EXERCISE: Beneath this line is the data. Output exactly the lines from the line with "Where should I click to: Select" to the line with "You are a computer-use agent. Image", both ends included, and nothing more.

THE INPUT:
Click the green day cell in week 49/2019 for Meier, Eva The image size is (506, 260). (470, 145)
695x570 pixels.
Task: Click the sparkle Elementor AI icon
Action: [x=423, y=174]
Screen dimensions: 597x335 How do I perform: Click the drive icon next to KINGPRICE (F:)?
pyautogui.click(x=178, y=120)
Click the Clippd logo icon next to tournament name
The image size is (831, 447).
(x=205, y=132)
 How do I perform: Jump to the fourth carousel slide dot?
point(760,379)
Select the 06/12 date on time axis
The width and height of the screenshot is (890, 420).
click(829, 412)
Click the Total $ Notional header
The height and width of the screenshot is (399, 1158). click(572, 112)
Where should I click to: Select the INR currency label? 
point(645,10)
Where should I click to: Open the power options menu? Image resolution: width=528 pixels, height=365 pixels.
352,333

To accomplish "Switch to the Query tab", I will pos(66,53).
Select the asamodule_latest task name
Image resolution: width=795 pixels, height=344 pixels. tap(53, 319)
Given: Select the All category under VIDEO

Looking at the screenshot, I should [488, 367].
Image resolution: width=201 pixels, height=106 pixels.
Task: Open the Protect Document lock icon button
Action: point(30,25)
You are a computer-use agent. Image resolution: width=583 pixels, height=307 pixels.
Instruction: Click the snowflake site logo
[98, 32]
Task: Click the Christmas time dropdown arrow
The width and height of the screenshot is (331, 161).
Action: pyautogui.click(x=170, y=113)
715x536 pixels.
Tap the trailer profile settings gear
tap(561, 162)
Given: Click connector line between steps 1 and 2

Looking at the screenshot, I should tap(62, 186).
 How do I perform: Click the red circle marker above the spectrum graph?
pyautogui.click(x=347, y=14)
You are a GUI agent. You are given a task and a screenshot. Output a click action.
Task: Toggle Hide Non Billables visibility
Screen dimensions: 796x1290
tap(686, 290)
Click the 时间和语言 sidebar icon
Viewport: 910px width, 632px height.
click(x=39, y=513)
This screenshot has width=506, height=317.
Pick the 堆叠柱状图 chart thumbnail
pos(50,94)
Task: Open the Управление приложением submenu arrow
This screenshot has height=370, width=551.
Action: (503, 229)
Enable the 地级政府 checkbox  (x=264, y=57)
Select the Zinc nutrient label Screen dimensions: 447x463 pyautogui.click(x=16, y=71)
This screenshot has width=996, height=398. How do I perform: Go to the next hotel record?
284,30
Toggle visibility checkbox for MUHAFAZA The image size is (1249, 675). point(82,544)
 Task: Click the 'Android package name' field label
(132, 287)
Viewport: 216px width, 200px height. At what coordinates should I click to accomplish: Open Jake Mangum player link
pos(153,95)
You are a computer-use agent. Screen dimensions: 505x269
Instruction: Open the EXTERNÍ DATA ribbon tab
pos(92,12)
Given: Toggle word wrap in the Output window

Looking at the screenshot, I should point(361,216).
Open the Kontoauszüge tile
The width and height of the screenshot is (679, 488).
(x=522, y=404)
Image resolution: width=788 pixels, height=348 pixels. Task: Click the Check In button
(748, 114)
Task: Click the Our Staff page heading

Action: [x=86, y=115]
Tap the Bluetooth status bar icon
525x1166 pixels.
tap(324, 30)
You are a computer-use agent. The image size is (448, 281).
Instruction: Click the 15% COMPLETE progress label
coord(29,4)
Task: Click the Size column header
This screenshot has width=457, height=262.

TASK ANSWER:
Where should I click to: Select the INR currency label? 
point(645,10)
Where should I click to: Open the power options menu? Image resolution: width=528 pixels, height=365 pixels.
352,333

To accomplish "Switch to the Query tab", I will pos(66,53).
Select the asamodule_latest task name
Image resolution: width=795 pixels, height=344 pixels. tap(53, 319)
Given: Select the All category under VIDEO

Looking at the screenshot, I should [488, 367].
Image resolution: width=201 pixels, height=106 pixels.
Task: Open the Protect Document lock icon button
Action: point(30,25)
You are a computer-use agent. Image resolution: width=583 pixels, height=307 pixels.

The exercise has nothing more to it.